Alasdair Allan
Consultant in Exeter, United Kingdom
Alasdair Allan
Consultant in Exeter, United Kingdom
Alasdair Allan is a scientist, author, hacker, and journalist. He is the CTO of Negroni Venture Studios, a Cambridge-based seed and angel-level VC firm backing embedded hardware and vertically integrated companies.
He works at the intersection of open hardware, machine learning, and embedded systems — particularly wireless sensor networks. As part of his role at Negroni he recently spent a year as interim CTO at portfolio company Evaro, leading the engineering team through a major replatforming effort.
Before Negroni he was Head of Documentation at Raspberry Pi, where he led the team responsible for everything from beginner-friendly tutorials to register-level documentation of new silicon. He was, in other words, the person responsible for writing things down.
He has written eight books, over a hundred academic papers, and several standards covering real-time events and application interoperability. You can often find him at conferences talking about interesting things, or deploying sensors to measure them. Sometimes he also stands in front of cameras.
Alasdair is a recovering astrophysicist. He built a peer-to-peer network of telescopes that autonomously scheduled observations of time-critical events, contributing to the detection of what was, at the time, the most distant object yet discovered.
He's known for benchmarking the new generation of Tiny ML accelerator hardware and, somewhat inexplicably, hacking hotel radios.

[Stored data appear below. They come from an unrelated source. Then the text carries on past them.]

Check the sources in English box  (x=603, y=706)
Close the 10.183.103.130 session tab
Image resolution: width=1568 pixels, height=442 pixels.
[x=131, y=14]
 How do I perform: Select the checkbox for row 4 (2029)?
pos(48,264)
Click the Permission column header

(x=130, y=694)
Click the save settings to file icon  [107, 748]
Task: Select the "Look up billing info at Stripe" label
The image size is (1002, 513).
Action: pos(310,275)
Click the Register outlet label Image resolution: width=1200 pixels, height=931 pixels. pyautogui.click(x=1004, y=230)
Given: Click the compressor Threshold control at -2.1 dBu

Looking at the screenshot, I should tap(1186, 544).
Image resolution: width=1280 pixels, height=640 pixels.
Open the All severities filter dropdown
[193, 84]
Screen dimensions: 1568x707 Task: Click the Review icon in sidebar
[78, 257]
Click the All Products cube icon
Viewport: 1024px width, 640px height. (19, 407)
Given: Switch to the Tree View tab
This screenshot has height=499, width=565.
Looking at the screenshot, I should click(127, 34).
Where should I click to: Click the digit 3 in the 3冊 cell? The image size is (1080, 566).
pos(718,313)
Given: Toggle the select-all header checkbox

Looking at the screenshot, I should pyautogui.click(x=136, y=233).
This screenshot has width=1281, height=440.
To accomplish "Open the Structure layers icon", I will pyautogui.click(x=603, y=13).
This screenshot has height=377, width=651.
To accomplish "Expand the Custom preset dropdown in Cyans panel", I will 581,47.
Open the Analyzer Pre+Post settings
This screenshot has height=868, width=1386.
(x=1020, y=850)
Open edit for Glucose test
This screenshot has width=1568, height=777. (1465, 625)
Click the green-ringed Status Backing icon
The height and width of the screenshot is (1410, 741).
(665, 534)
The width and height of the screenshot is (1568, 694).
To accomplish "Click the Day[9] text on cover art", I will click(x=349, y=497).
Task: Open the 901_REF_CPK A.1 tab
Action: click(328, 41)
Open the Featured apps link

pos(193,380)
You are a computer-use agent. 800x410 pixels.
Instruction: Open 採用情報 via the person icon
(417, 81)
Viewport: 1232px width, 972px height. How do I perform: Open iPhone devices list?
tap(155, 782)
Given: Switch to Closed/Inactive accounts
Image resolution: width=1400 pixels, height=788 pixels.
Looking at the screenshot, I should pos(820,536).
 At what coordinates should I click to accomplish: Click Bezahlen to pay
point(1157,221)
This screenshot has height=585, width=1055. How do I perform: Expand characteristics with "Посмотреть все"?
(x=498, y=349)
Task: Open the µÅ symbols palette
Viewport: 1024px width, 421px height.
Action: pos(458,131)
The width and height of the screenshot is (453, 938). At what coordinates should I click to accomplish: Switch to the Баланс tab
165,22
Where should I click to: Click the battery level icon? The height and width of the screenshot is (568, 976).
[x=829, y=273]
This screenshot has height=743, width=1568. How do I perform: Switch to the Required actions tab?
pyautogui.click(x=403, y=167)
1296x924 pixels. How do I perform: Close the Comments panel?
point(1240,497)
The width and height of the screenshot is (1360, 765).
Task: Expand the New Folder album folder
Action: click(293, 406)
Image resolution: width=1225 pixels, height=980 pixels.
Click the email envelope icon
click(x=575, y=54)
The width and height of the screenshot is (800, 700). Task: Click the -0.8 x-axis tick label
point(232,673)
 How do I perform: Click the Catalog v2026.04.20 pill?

Some years ago he rolled out a mesh network of five hundred sensor motes covering the whole of Moscone West during Google I/O. A couple of years before that he caused a privacy scandal by uncovering that your iPhone was recording your location all the time. One of the first big scandals around mobile data, it later became known as "locationgate" and triggered several class action lawsuits and a U.S. Senate hearing. It even got a mention on South Park. Some years on, he still isn't sure what to think about that.
In the past he has written for Make: Magazine, Motherboard and VICE, Hackaday, Hackster.io, Raspberry Pi, and the O'Reilly Radar.
He's currently building Vera, a programming language designed for machines to write rather than humans. It throws out variable names entirely, requires contracts on every function, and compiles to WebAssembly. The idea: if LLMs are going to write most of the code, the language should be designed around what they're good at and bad at, rather than pretending they're people.